Blind Low Vision NZ believes disability legislation should strengthen pathways to inclusion rather than create additional barriers to support.

Recommendations

• Amend Clauses seven and eight to reflect the social model of disability and Enabling Good Lives principles by requiring support services to actively enable participation, inclusion, and independence.
• Reframe Clauses three and seven to establish autonomy, participation, accessibility, inclusion, and independent living as the primary purposes of disability support services.
• Clarify that family and community support should never be used as a substitute for State-funded disability supports where those supports are required to enable participation and independence.
• Introduce mandatory consultation requirements with disabled people, Disabled People’s Organisations, and Māori disability organisations, alongside stronger Parliamentary oversight of significant policy changes through the mechanism of Whaikaha.
• Allow employment status to be determined according to the genuine nature of the relationship rather than predetermined legislative exclusions.
• Include independent complaints, review, and appeal mechanisms within the Bill itself rather than deferring them to future legislation.
• Explicitly embed Enabling Good Lives principles throughout the legislation and establish mechanisms for Māori participation, partnership, and accountability.

Conclusion

The Disability Support Services Bill 2026 represents a significant shift in the direction of disability policy in New Zealand.

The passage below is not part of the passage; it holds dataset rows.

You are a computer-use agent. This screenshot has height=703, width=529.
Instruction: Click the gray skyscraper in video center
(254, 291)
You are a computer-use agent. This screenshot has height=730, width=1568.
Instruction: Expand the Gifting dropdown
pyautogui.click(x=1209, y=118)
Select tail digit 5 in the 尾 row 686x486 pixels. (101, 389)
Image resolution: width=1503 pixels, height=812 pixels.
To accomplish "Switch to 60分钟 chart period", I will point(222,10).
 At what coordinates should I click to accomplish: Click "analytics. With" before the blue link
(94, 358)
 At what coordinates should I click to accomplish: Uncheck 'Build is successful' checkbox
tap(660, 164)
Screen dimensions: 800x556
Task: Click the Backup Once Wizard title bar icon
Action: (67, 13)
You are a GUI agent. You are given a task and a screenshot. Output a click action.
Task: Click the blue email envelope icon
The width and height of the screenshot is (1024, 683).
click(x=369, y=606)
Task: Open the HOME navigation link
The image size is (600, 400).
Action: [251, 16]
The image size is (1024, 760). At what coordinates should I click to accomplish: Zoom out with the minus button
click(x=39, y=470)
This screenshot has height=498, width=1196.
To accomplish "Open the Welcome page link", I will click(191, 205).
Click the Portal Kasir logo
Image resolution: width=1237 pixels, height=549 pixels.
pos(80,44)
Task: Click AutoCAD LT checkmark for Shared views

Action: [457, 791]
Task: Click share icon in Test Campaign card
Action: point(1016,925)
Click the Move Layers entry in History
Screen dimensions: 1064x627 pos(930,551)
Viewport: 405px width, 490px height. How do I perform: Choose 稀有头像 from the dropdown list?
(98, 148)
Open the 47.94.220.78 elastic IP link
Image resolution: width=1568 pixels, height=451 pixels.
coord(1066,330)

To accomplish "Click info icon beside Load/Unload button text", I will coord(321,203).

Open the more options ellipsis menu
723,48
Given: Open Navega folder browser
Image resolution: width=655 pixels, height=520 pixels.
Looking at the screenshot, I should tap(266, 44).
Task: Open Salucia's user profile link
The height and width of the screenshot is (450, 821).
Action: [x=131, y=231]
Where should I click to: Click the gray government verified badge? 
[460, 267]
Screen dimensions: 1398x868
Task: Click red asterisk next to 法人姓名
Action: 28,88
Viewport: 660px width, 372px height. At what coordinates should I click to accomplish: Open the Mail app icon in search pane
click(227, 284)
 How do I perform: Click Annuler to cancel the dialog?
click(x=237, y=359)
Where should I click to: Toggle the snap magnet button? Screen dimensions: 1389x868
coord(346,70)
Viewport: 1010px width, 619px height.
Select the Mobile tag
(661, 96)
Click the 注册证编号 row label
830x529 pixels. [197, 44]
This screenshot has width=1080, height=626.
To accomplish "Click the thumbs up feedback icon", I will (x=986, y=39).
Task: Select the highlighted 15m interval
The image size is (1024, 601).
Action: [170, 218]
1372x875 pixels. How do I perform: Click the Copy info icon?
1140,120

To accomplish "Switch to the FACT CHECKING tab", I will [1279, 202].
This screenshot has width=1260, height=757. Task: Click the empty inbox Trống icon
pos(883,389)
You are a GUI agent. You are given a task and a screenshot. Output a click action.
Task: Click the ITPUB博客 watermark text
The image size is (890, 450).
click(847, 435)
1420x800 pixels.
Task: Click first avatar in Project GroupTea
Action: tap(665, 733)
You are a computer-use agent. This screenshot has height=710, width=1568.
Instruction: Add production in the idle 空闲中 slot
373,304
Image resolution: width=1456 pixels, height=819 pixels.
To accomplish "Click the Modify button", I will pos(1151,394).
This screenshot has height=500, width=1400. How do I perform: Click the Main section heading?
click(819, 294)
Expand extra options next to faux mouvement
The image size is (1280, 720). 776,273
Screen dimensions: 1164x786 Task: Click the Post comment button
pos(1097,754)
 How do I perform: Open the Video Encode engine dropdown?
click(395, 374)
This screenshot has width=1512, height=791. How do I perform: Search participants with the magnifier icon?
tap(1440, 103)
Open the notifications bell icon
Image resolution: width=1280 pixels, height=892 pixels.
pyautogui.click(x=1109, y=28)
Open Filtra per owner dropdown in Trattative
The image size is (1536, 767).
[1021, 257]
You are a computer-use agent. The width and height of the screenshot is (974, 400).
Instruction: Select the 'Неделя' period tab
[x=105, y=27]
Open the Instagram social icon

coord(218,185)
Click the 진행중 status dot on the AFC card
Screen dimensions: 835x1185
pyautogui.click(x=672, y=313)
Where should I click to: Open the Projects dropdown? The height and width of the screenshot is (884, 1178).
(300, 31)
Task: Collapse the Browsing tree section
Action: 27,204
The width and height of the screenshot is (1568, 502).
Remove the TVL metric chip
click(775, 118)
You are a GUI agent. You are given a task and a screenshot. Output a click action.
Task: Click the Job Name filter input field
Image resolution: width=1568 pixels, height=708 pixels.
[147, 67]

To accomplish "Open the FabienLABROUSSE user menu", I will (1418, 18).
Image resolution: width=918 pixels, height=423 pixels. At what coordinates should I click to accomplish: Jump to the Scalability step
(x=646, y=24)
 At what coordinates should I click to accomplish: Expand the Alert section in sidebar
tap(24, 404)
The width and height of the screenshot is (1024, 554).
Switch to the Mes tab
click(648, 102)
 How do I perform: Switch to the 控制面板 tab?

While Blind Low Vision NZ supports the objective of establishing a clearer legislative framework, we are concerned that the Bill places excessive emphasis on funding constraints, executive control, and risk management while providing insufficient recognition of disabled people’s rights, autonomy, and participation. Without substantial amendment, the Bill risks creating a disability support system that is less equitable, less transparent, and less responsive to the needs of disabled people. The Bill answers a real problem, but in the wrong order. It builds the fence around the budget before it builds the doorway for disabled people. BLVNZ should welcome clarity, but argue that clarity without rights, review, and accessible process is not enough.

Blind Low Vision NZ urges the Committee to recommend amendments that ensure disability support services are grounded in human rights, equity, inclusion, participation, and self-determination.

Footnotes

[i] Thornley SJ, Gordon K, Shelton C, Marshall R. The prevalence of visual impairment: a capture-recapture study in three urban regions of New Zealand. Available on our website.

[ii] Original numbers were obtained from: New Zealand Disability Survey 2013. Available on the Stats NZ website.
[iii] Moore, David; Rippon, Rebecca; and Niemi, Malin. Vision Rehabilitation in New Zealand. 27 February 2019. Sapere Research Group. Page 14, Section 4.4. Shining a Light on Blindness: Blind Low Vision NZ. Available on our webite.